The Memory Remains

I have been listening to the band Metallica for over twenty five years. The album Master of Puppets completely changed my life. I remember playing it for the first time (a C60 cassette that my friend Anne-Marie had recorded on from her vinyl): I was mesmerised from the classical guitar introduction of Battery through to the final closing riff of the insanely fast Damage, Inc.

I became (for want of a better word) obsessed with the band. Every magazine article that mentioned them (Kerrang! and Metal Hammer were essential reading) was pored over, digested and memorised. I got my hands on as many ridculously poor quality gig bootlegs as possible. I grew my hair long. I told my parents that I wanted to leave school and follow the band around the world (in a pathetic attempt to emulate Lars and his stalking of Diamond Head). I ate, slept and breathed Metallica.

That obsession, first developed as a shy and timid twelve year old, has barely waned over the last quarter of a century. There have been some truly amazing personal moments (the first time I saw the band in 1992; being crushed on the barrier at Donington in 1995) and also some moments that, frankly, I’d rather forget (the feather boas in the video for Until It Sleeps; Lars’ white leather jacket; all of St. Anger). Which leads me, in a rather long winded way, to the reason behind this post: Lulu.

I’m not going to go into the history of the project. It’s written far more eloquently elsewhere. I just need to say that after hearing the car crash mismatch that is The View I was left stunned. And not in a good way either. Stunned because I couldn’t comprehend the turgid, leaden and laborious sludge filling my headphones. So I listened to it again. And then for a third time.

I have yet to manage a fourth attempt.

This will be the first Metallica-related album in twenty years that I haven’t bought immediately on release day (the first being 1991’s self-titled opus that propelled the band into mega stardom). Which is a shame. It’s a state of affairs that I never thought would happen. Not that the band would give a flying friar – they’ve always been honest about the simple fact that they make music for themselves, not the fans.

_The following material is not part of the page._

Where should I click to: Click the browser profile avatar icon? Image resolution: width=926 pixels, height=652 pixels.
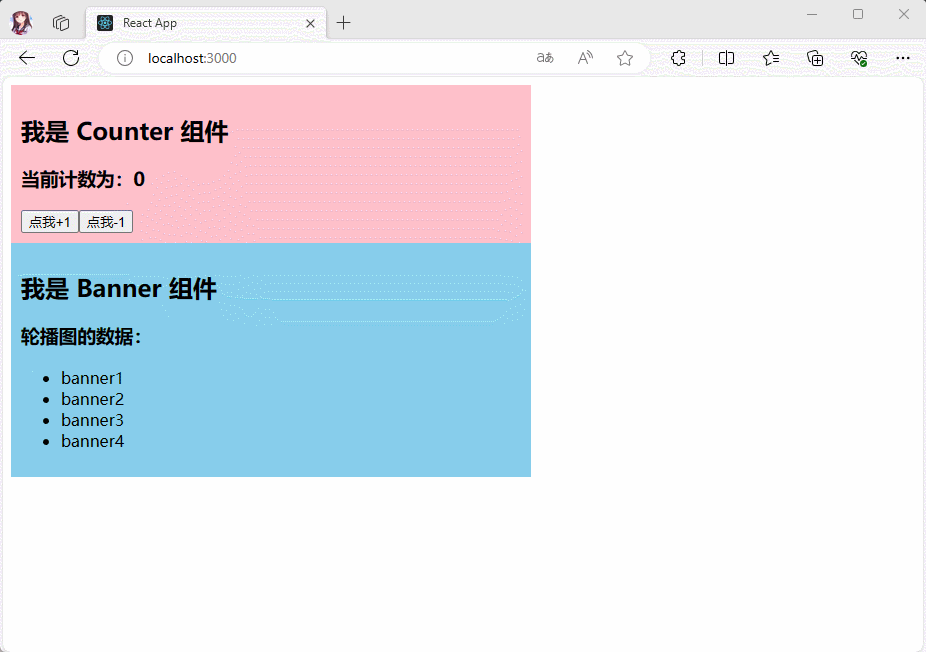21,22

Does this mean that my love affair with the band is over? Calling it quits after celebrating a silver anniversary together? I hope not. I just have to make sure that I don’t start listening to Muse. Hah! Of course not. As if I would. That would be ridiculous! That’s as likely to happen as Metallica making a record with Lou Re…oh.

If all else fails – at least I’ll always have Seattle 1989.

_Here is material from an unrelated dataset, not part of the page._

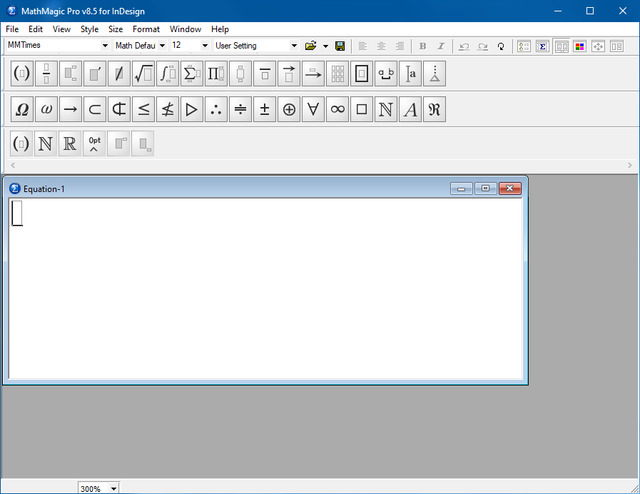640x494 pixels.
Task: Open the color palette swatch button
Action: [580, 46]
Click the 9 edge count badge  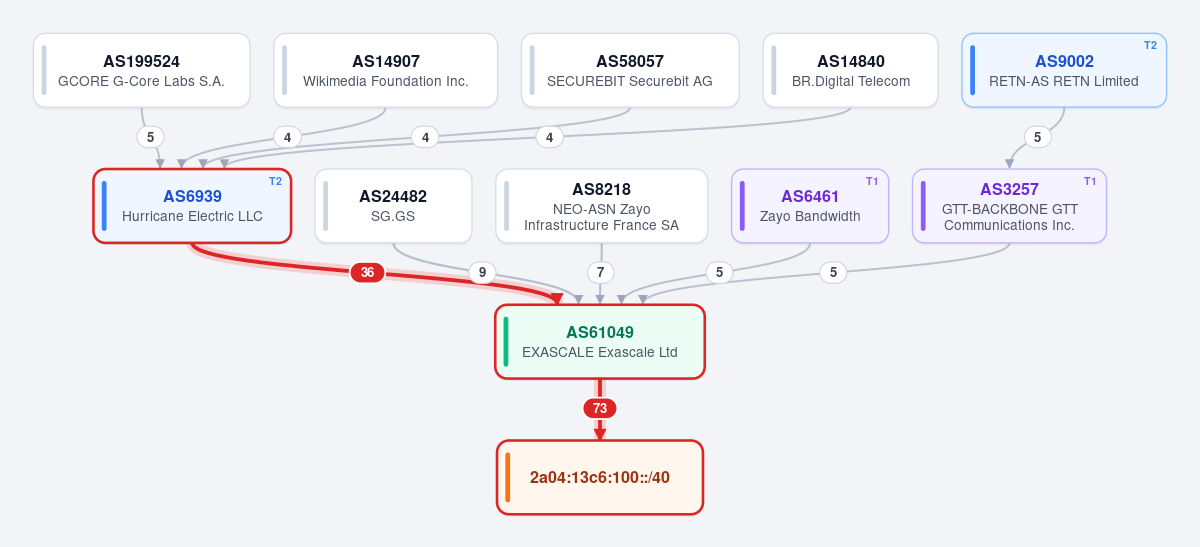click(x=482, y=272)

PS. It’s also twenty five years since Clifford Lee Burton was taken from this world. *shakes head*

PPS. Metallica and collaborations really don’t work. It’s historical FACT. We Did It Again anyone?

3 thoughts on “The Memory Remains

  1. Nice read from my good friend Mr. Jones while sat in my lonely Liverpool hotel room. Very similar feelings about AC/DC when Angus and the boys went through their barren years of the 90’s.

  2. My brother was OBSESSED with Master of Puppets too! Unfortunately for me, we shared a wall and I heard that record played thousands of times. It was so NOT my style of music at the time, and my friends thought it was freaky that I could randomly sing along with Metallica on the radio (thanks to my brother).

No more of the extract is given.